Author(s): Kunal Sawarkar, Dheeraj Arremsetty

Publisher: Packt, Year: 2022

ISBN: 9781800561618

Search in WorldCat | Search in Goodreads | Search in AbeBooks | Search in Amazon.comDescription:
Build, train, deploy, and scale deep learning models quickly and accurately, improving your productivity using the lightweight PyTorch Wrapper

Key Features

Become well-versed with PyTorch Lightning architecture and learn how it can be implemented in various industry domains

Speed up your research using PyTorch Lightning by creating new loss functions, networks, and architectures

Train and build new algorithms for massive data using distributed training

Book Description

PyTorch Lightning lets researchers build their own Deep Learning (DL) models without having to worry about the boilerplate. With the help of this book, you’ll be able to maximize productivity for DL projects while ensuring full flexibility from model formulation through to implementation. You’ll take a hands-on approach to implementing PyTorch Lightning models to get up to speed in no time.
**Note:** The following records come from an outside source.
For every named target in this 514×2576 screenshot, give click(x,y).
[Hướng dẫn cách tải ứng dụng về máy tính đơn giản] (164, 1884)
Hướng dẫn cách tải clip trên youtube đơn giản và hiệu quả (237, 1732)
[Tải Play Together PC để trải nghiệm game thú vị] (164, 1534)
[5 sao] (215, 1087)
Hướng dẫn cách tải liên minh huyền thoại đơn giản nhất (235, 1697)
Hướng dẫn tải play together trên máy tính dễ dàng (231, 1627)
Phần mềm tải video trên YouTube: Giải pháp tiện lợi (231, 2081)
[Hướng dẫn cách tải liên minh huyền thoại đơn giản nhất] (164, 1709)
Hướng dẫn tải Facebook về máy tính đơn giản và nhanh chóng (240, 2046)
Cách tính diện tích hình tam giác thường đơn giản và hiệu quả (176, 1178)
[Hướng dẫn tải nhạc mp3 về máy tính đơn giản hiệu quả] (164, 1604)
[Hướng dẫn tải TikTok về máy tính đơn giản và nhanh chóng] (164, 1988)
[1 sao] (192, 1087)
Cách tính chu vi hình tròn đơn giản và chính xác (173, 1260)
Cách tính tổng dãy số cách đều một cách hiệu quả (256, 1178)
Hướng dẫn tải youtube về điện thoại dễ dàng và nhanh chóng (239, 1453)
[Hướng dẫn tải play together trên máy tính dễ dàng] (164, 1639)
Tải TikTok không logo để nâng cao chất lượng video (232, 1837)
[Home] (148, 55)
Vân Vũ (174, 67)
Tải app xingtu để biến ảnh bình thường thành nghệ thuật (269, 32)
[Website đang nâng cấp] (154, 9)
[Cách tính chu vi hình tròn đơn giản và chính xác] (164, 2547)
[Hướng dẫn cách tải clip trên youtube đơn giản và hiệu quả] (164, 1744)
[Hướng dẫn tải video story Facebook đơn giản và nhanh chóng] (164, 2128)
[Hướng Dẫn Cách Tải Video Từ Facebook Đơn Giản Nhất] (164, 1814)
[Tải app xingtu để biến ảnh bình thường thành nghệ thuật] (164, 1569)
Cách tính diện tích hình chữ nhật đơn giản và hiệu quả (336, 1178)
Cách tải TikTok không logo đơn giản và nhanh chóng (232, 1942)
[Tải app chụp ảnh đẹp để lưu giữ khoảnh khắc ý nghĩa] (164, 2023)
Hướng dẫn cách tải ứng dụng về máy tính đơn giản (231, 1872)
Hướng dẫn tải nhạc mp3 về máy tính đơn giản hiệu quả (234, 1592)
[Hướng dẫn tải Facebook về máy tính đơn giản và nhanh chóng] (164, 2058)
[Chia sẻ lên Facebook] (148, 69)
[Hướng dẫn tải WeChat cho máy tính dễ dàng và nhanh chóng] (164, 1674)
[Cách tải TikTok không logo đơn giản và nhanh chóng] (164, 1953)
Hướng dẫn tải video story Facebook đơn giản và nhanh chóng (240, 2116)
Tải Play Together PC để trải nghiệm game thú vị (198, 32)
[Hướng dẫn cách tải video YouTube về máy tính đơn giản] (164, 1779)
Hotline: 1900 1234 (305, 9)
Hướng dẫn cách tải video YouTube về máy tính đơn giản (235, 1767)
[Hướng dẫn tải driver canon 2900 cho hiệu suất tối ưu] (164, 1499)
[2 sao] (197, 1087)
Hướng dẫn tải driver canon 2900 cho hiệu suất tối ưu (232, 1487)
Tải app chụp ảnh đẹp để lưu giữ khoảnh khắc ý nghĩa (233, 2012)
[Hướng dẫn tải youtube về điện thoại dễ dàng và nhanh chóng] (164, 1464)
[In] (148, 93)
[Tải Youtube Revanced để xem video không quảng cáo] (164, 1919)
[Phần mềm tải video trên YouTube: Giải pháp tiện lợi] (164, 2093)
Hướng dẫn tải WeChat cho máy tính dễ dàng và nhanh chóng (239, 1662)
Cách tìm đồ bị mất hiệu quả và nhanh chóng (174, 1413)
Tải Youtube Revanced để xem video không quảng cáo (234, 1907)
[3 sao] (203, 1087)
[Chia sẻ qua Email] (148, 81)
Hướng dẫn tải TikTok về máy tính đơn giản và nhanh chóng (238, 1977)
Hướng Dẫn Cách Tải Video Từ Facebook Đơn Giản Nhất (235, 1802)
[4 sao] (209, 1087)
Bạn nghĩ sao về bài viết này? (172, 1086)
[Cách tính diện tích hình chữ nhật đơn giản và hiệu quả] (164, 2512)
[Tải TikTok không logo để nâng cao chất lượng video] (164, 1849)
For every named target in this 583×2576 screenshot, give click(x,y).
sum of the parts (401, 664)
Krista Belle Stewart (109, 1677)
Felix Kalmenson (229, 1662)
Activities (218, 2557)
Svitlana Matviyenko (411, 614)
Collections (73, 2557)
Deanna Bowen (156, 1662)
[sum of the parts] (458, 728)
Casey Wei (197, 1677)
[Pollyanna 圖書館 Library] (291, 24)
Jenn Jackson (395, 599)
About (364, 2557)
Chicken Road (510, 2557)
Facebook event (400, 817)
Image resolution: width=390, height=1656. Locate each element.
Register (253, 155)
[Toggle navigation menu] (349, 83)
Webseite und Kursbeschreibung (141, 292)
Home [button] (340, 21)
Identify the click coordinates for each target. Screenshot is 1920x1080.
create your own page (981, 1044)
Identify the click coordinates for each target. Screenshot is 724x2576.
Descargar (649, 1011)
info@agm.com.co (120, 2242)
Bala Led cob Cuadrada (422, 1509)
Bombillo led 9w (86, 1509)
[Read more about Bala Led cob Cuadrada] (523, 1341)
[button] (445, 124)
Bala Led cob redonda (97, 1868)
You’ll start by learning how to configure PyTorch Lightning on a cloud platform, understand the architectural components, and explore how they are configured to build various industry solutions. Next, you’ll build a network and application from scratch and see how you can expand it based on your specific needs, beyond what the framework can provide. The book also demonstrates how to implement out-of-box capabilities to build and train Self-Supervised Learning, semi-supervised learning, and time series models using PyTorch Lightning. As you advance, you’ll discover how generative adversarial networks (GANs) work. Finally, you’ll work with deployment-ready applications, focusing on faster performance and scaling, model scoring on massive volumes of data, and model debugging.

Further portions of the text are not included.